Gaddis would certainly fall within the maximal mode of expression.  As mentioned above, the merit of his works have already been hashed and rehashed in the court of public letters.  I'll take only a moment to say that what was missed in those exchanges with Marcus and Franzen and then Ozick is that the formal conceit which Gaddis undertakes does require some work on the part of the reader (a different type of work than say Julio Cortazar requires in Hopscotch) but the real question is whether it is work worth doing.  In reading Gaddis, I find ideas I wouldn't otherwise have come to. His level of engagement with those ideas is what's at play in his form.  He is, in JR, taking Gibbs' theory via Wiener and savagely applying it as a kind of artistic proof of the merit of the idea and providing his audience the tools for recognizing the ways in which social entropy attaches itself so thoroughly within a cultural malaise.  If there is an element of Cassandra here, one can always point to the doom of a culture and eventually appear wise, I see, specifically in the work Gaddis asks the reader to undertake, an antidote to that malaise.   Not that all long books are inherently prescriptive to a lulled society, but the formal invention presented within JR invites the reader to focus on cues and engage with the voice directly, as with radio, to encounter the rhythm of language (and the consistency of Gaddis' rhythm and musicality pulled me through the book) and in this way it doesn't seem accidental that JR, the eponymous 12 year old tycoon who pulls the strings within the novel, wads a handkerchief into the receiver of the phone in order to disguise his voice.  As a follow up to The Recognitions, which is about art forgery, social fakery and the degradation of ideas, where so many problems of the visual world are produced, here too the sonic world is fraught and lulling and deceptive. Taking a 12 year old's sense of morality and fairness as the organizing principal of the book (oh how JR just wants Bast, the composer and JR's second hand man, to love him), he satirizes the underlying ethos of late 20th century capitalism.

You can learn a lot by the way a person handles their money.  In Herman Melville's The Confidence Man, money is shown in a much more complicated way. We watch as a confidence man or a team of confidence men (a god in disguise or a demon, depending upon your perspective) set about fleecing the passengers aboard a steamship on the Mississippi on April 1st (ship of fools). Melville sets the novel as a series of dialogues.  In each scene we wonder at the true identity of the participants and look for the ways in which trust is built, until the character of the mark becomes evident.  In each, whether money is given or held back, the issue closer at hand is always trust, faith.  One can see in it Melville's experience with money: the charity he received as a child is inset as a story the confidence man deploys at one point, but also there's insight here into his role as a novelist, as a man who lies to try to show truths in the hopes of payment.

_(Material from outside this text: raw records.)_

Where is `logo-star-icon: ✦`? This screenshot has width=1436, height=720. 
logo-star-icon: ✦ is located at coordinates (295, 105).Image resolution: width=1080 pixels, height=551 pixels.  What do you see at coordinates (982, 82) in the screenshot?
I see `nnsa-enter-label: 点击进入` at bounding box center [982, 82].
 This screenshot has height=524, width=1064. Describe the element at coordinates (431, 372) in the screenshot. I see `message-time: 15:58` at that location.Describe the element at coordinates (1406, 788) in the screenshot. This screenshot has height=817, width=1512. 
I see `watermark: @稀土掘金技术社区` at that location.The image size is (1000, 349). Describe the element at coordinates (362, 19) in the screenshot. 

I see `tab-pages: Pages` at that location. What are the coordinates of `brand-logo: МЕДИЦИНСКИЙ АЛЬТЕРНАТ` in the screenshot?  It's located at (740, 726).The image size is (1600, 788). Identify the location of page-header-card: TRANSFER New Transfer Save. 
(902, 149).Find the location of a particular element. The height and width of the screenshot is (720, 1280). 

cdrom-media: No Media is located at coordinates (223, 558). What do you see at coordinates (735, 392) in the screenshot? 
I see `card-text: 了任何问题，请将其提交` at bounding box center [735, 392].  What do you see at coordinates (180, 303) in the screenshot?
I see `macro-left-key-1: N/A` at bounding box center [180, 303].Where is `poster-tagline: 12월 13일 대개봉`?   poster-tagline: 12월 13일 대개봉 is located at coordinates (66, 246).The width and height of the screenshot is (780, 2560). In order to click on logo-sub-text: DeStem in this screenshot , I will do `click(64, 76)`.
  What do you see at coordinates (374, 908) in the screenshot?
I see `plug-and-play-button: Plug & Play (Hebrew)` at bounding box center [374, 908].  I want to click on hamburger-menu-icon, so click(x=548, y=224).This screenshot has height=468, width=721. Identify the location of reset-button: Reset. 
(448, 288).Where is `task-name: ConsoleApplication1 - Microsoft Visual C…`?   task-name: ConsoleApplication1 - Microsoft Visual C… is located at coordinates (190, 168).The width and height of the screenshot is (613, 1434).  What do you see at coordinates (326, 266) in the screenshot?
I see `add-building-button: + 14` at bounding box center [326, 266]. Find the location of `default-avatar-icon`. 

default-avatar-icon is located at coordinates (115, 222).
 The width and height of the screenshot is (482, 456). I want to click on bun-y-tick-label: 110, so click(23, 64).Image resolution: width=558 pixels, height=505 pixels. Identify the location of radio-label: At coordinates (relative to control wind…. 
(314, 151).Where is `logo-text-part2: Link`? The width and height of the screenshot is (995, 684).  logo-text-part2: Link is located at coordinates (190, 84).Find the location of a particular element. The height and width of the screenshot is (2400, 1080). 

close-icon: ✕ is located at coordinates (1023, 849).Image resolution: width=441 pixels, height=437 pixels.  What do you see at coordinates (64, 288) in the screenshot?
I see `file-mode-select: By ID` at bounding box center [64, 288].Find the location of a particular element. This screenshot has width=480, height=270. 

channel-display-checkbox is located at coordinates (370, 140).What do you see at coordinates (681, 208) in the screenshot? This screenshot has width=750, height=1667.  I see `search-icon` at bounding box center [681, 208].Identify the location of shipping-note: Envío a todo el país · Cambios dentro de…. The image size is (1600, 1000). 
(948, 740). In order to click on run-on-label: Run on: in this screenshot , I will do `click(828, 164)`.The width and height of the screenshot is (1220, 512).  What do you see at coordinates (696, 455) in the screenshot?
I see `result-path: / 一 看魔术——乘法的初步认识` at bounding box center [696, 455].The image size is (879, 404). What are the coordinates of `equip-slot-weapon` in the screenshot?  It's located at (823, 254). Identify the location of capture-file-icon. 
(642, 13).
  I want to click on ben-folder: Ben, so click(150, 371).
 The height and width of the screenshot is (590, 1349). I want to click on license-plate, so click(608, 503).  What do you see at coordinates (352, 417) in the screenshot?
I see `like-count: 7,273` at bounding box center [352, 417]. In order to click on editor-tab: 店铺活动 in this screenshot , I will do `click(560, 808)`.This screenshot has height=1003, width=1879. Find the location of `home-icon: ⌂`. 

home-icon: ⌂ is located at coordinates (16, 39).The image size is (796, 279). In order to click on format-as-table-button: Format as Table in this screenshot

Looking back to the activism in North America in the last decade, a lot of it has used consumerism as the fulcrum for change.  Its hard to remember life without the ubiquitous local/organics, but Michael Pollan and a number of other food writers and documentarians increased awareness of environmental, health and ethical issues with mass processed and factory farmed foods. Or the (Red) campaign, which has raised over $240 million dollars to fight AIDS in Africa by harnessing our gigantic will to spend.  Like BioMass energy, maybe our own sloth and bad credit can be used to fix real-life problems elsewhere. So what's the problem here?

As an aside-- on Kurt Vonnegut's chart showing the shape of stories, he sometimes marked "the end" as "entropy."